TASK GOAL:
Turn everything in the data from the line containing "This screenshot has width=1093, height=1092." down to the line containing "click(934, 493)" into a JSON list of strings, one string per line, with blank lines skipped. Leave the pictures out of the list.

DATA FOR PROCESSING:
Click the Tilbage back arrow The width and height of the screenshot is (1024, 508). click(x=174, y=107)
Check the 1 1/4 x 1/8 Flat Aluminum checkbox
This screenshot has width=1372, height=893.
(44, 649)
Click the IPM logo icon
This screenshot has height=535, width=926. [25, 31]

...

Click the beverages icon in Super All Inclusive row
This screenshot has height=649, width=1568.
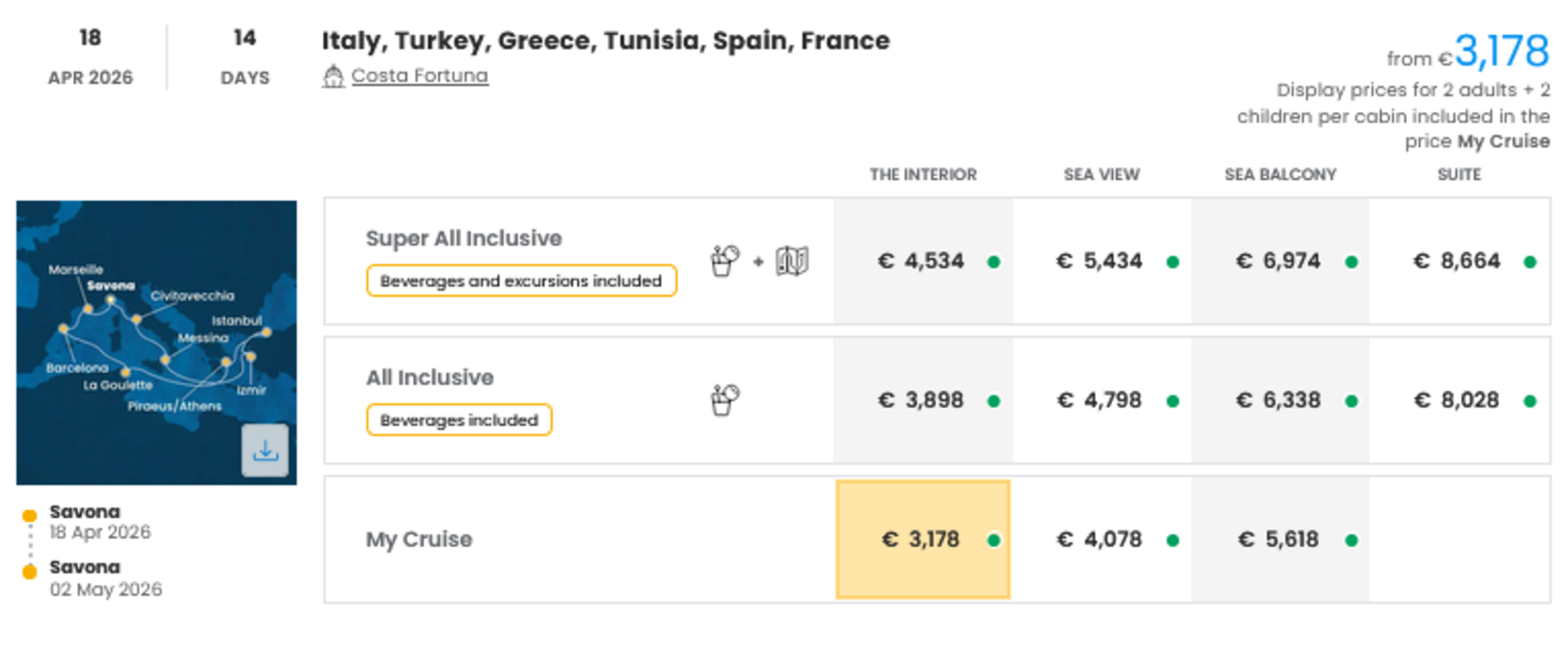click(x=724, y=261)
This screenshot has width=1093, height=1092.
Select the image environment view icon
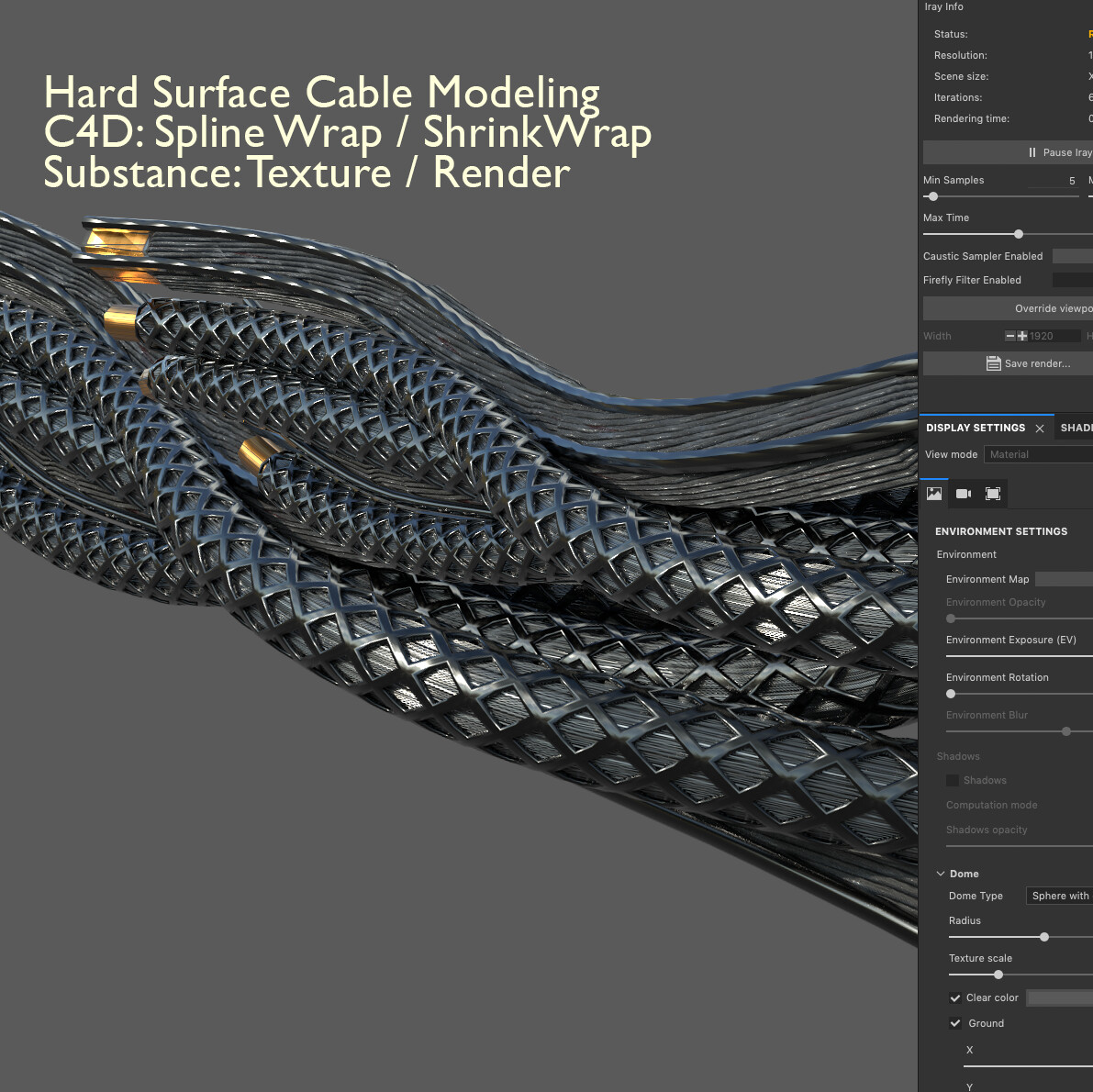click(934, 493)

ANSWER IN FULL:
[
  "This screenshot has width=1093, height=1092.",
  "Select the image environment view icon",
  "click(934, 493)"
]